Case overview
AI drastically accelerates the verification of construction standards and unlocks data potential.
In the realm of audit and compliance for building construction, the meticulous scrutiny of Technical Specification Documents (« CCTP », in French) presents a formidable challenge. Companies grapple with extensive documents, each containing up to 2000 pages and approximately 600 unique norms or requirements that necessitate thorough verification. This task is especially daunting due to the unstructured and diverse nature of CCTPs, making the process highly labor-intensive. Beyond the immediate hurdle of norm verification, the industry contends with broader issues, such as reducing the steep technical training requirements for new hires and minimizing errors to bolster productivity.
Moreover, the stringent COFRAC certification laws further complicate matters by limiting the degree to which automation can supplant manual verification. Addressing this multifaceted challenge, an AI-powered Proof of Concept (POC) was conducted, making it possible to achieve significant progress. The solution not only streamlines the norm verification process but also harnesses the untapped potential of internal data across various operational facets. By integrating a chatbot, AI extends its utility, offering a better support for managers (through seamless navigation of internal company data) and simplifying procedures for new employees. This innovative approach doesn’t just aim to revolutionize CCTP verification; it helps to reimagine the utilization of internal data, creating a robust framework that enhances every level of the organization’s operations.

The Brief
The main objective of the project was to improve team productivity during the assessment of technical specification (CCTP), a costly process that consumed 4 man-days for each analysis.

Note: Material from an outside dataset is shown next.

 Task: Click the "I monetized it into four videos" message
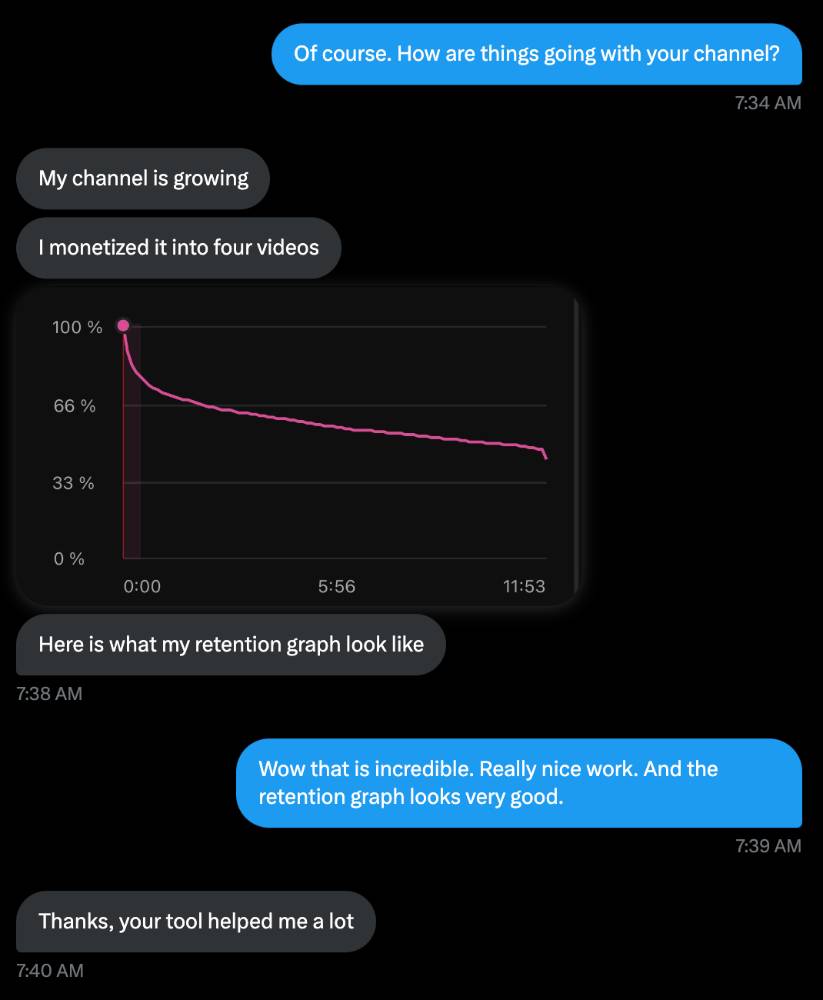point(178,247)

This verification task is central to the business, pivotal for ensuring compliance and maintaining high quality standards. The challenge was to harness AI technology to streamline this essential yet cumbersome process, in order to significantly reduce the time and resources required. Beyond improving efficiency in CCTP verification, the brief also envisioned leveraging AI to revalue and repurpose internal data. By mastering the nuances of CCTP verification, the project aimed to not only speed up the verification process but also, in a second phase, to facilitate the creation of these documents. This approach promises to enhance operational efficiency and establish a scalable model for adapting to various business needs, thus creating new opportunities for innovation and growth within the company.


Our Approach
Our approach to transforming the verification process of Technical Specification Documents (CCTPs) began with a meticulous audit to identify processes that could be subject to automation. This initial step involved:
- Problem identification: conducting a thorough analysis to understand the complexities and bottlenecks in the existing verification process.
- Automation potential: assessing which parts of the process could be automated, considering both the technological feasibility and compliance with COFRAC certification laws.
Following the audit, we have established a technical strategy, prioritizing solutions that offered scalability, efficiency, and accuracy:
- Technology selection: selecting AI and machine learning technologies for their potential to handle unstructured data and complex pattern recognition.
The next phase was the development and testing of a Proof of Concept (POC):
- POC development: creating a prototype to demonstrate how AI could streamline the verification process, focusing on reducing the manual effort required and minimizing errors.
- Beta testing: engaging with a group of beta testers to gather feedback, refine the AI algorithms, and ensure the solution was intuitive and user-friendly.
With positive results from the POC, we moved on to full-scale roll out:
- Full-Scale deployment: expanding the solution to include a comprehensive chatbot for assisting with internal company data, supporting supervisors, and helping new employees with procedures.
- Iterative improvement: implementing a feedback loop from beta testers to continuously refine the solution, ensuring it met the needs of end-users and complied with industry standards.
Throughout this process, we also focused on:
- User experience design: ensuring the graphical interface was not only intuitive but also enhanced the user’s interaction with the technology.
- Compliance and data privacy: upholding strict data privacy standards and ensuring all solutions were in line with regulatory requirements.
- Scalability and expansion: exploring opportunities to apply the technology to other areas, such as generating CCTPs, thereby adding value to internal data and know-how.
By adopting this comprehensive approach, we aimed to not only revolutionize the verification process but also demonstrate the broader applicability of AI within the sector, setting a new standard for efficiency and innovation.


The Results
The implementation of our approach yielded significant results, transforming the operational efficiency and data utilization within the company. The key outcomes included:
- Increased productivity: the most striking improvement was the reduction in time required for CCTP verification. We successfully reduced the verification time from 4 man-days to less than 1 day per project, a testament to the efficiency of our automated processes.
- Enhanced utilization of internal data: beyond streamlining CCTP verification, our solution enabled the company to uncover and leverage other uses for its internal data. This not only added value to existing datasets but also facilitated new operational insights and efficiencies.
- Quality improvement: with the adoption of AI and machine learning technologies, the accuracy of the assessment process improved substantially. This led to a significant decrease in verification errors, enhancing the quality of work and reducing the need for costly revisions.